Mühlebner, A; Bongaarts, A; Sarnat, H B; Scholl, T; Aronica, E.
Afiliação
  • Mühlebner A; Department of Neuropathology, Amsterdam UMC, University of Amsterdam, Amsterdam, The Netherlands.
  • Bongaarts A; Department of Neuropathology, Amsterdam UMC, University of Amsterdam, Amsterdam, The Netherlands.
  • Sarnat HB; Departments of Paediatrics, Pathology (Neuropathology) and Clinical Neurosciences, University of Calgary Cumming School of Medicine and Alberta Children's Hospital Research Institute (Owerko Centre), Calgary, AB, Canada.
  • Scholl T; Department of Paediatric and Adolescent Medicine, Medical University of Vienna, Vienna, Austria.

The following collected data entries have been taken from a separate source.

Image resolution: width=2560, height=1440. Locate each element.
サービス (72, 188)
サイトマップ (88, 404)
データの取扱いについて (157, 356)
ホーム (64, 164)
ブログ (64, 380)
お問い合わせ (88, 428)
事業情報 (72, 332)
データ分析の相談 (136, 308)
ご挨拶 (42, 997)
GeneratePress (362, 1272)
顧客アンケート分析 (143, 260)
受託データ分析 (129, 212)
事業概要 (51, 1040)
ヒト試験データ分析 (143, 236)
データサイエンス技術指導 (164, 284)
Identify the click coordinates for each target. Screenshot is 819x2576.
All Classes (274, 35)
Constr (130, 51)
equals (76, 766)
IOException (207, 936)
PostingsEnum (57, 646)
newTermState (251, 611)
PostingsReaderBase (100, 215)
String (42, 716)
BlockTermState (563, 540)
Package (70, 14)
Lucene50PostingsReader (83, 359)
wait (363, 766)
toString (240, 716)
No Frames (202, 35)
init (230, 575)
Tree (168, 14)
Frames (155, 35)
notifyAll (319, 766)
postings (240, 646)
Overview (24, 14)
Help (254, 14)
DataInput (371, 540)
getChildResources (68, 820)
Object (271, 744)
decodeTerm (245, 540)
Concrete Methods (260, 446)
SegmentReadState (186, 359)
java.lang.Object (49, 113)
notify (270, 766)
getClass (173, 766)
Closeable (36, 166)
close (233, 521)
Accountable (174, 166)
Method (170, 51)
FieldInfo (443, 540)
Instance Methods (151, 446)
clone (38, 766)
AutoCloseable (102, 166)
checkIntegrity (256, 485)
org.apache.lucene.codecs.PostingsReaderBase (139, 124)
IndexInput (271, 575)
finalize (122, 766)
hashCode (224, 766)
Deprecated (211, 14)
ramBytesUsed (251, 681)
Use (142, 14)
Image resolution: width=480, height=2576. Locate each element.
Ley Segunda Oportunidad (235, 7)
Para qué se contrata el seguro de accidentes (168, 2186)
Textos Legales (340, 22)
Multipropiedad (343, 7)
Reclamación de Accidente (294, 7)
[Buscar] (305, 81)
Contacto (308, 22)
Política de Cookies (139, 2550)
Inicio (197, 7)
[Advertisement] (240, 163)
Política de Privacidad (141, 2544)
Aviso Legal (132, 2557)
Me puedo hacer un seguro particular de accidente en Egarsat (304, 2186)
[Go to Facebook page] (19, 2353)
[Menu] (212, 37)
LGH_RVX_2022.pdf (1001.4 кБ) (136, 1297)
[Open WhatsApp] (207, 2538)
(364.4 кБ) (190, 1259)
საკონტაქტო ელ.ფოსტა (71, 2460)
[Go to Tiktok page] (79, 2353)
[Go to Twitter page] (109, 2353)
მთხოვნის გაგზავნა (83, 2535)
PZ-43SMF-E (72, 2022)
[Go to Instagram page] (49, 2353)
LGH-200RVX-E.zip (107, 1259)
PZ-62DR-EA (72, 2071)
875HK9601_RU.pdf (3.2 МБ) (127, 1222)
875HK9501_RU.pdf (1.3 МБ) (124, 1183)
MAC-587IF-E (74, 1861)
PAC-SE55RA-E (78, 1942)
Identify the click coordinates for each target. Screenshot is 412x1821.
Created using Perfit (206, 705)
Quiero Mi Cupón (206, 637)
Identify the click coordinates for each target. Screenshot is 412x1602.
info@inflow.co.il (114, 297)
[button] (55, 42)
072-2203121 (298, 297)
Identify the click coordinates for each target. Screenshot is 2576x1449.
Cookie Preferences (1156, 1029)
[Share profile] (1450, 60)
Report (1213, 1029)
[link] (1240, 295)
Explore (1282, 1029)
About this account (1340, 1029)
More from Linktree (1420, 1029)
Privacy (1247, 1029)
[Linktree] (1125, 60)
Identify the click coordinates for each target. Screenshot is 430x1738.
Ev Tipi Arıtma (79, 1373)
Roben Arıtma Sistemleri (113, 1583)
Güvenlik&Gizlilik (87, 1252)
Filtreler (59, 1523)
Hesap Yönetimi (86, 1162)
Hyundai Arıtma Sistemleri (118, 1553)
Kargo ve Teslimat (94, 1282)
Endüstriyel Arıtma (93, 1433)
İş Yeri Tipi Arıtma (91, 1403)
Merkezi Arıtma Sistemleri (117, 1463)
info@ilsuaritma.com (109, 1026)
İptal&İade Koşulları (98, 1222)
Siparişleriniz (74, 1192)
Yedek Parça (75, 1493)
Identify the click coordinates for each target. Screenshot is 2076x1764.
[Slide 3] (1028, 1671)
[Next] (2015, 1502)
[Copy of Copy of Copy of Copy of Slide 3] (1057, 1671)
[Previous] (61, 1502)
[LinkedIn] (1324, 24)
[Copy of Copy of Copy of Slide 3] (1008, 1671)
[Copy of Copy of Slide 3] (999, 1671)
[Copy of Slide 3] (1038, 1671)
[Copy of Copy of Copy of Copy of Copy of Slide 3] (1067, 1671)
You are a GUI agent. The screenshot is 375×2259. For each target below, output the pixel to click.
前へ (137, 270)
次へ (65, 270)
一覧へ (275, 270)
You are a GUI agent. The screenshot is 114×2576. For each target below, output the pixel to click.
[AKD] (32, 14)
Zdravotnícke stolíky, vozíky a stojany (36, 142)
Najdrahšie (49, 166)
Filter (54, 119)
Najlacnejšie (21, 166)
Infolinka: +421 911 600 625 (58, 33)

  • Aronica E; Department of Neuropathology, Amsterdam UMC, University of Amsterdam, Amsterdam, The Netherlands.
J Anat ; 235(3): 521-542, 2019 09.
Article em En | MEDLINE | ID: mdl-30901081
In recent years the role of the mammalian target of rapamycin (mTOR) pathway has emerged as crucial for normal cortical development. Therefore, it is not surprising that aberrant activation of mTOR is associated with developmental malformations and epileptogenesis. A broad spectrum of malformations of cortical development, such as focal cortical dysplasia (FCD) and tuberous sclerosis complex (TSC), have been linked to either germline or somatic mutations in mTOR pathway-related genes, commonly summarised under the umbrella term 'mTORopathies'. However, there are still a number of unanswered questions regarding the involvement of mTOR in the pathophysiology of these abnormalities. Therefore, a monogenetic disease, such as TSC, can be more easily applied as a model to study the mechanisms of epileptogenesis and identify potential new targets of therapy. Developmental neuropathology and genetics demonstrate that FCD IIb and hemimegalencephaly are the same diseases. Constitutive activation of mTOR signalling represents a shared pathogenic mechanism in a group of developmental malformations that have histopathological and clinical features in common, such as epilepsy, autism and other comorbidities. We seek to understand the effect of mTOR dysregulation in a developing cortex with the propensity to generate seizures as well as the aftermath of the surrounding environment, including the white matter.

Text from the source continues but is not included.